Getting to the Venue
Terminus 330 is located in downtown Atlanta. Here are some options for getting to the venue:
- From the Airport: Take the MARTA train from the airport to downtown Atlanta. The venue is a short walk or ride-share trip from several MARTA stations.
- By Public Transit: Atlanta's MARTA system provides bus and rail service throughout the city. Check the MARTA website for routes and schedules.
- By Car: If driving, there are several parking options near the venue. We recommend checking online parking apps for the best rates.
- Ride-sharing: Services like Uber and Lyft are widely available in Atlanta and can be a convenient option for getting around the city.
For more information on getting around Atlanta, visit the official Atlanta tourism website.
Registration Details
Early Bird Registration (NOW UNTIL Oct. 25, 2024): $20
Regular Registration (Oct. 26 - Nov. 18, 2024): $100
All registration fees will cover event-related costs. Limited sponsorships are available to cover costs for presenters. Eligible registrations will receive a code.
Note: Seats are limited. Register early to secure your spot and take advantage of the early bird discount!
Contact Us
For any questions or feedback, send us an email at contact@chameleoncloud.org or reach out to one of our event coordinators:
Name: Marc Richardson
Email: mtrichardson@uchicago.edu
Name: Roberto Vale
Email: rvale@uchicago.edu
Planning Committee
Meet the dedicated team assisting the Community Workshop on Practical Reproducibility in HPC.
Brian Kocoloski
USC Information Sciences Institute
Fraida Fund
New York University
Sascha Hunold
Vienna University of Technology
Tanu Malik
DePaul University
Rafa Tolosana Calasanz
University of Zaragoza
Our Projects
About the REPETO Project
The REPETO (pronounce to rhyme with Geppetto) project is an NSF-funded research coordination network (RCN) that promotes the concept of practical reproducibility.
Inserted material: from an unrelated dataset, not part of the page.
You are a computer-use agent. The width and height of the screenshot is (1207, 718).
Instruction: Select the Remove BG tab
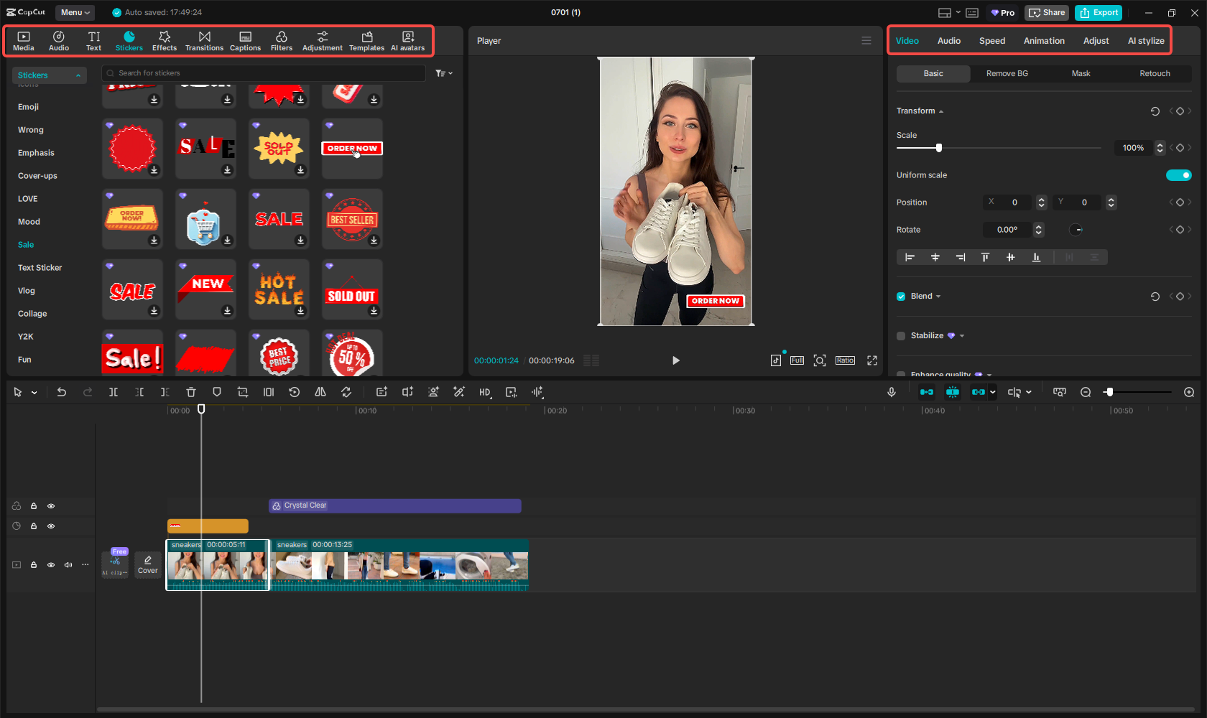point(1007,73)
This practice aims to package experiments in a way that allows cost-effective repetition, making them as accessible for exploring research as reading papers is today.
Key aspects of the REPETO project include:
- Focus on experiments in the computer science community
- Understanding the cost/benefit equation of reproducibility for these experiments
- Identifying factors that make reproducibility difficult or infeasible
- Fostering community practices to integrate reproducibility into mainstream research and education activities in computer science
About the Chameleon Testbed
Chameleon is an NSF-funded, large-scale, deeply programmable experimental platform for Computer Science systems research. It provides a configurable environment that can support a wide range of experimental needs, from bare metal reconfiguration to support for reproducible software environments. Chameleon allows researchers to explore transformative concepts in cloud computing, distributed computing, networking, and machine learning, enabling them to experiment with novel cloud architectures and pursue new applications of cloud computing. With its unique features and commitment to openness, Chameleon plays a crucial role in advancing computer science research and education.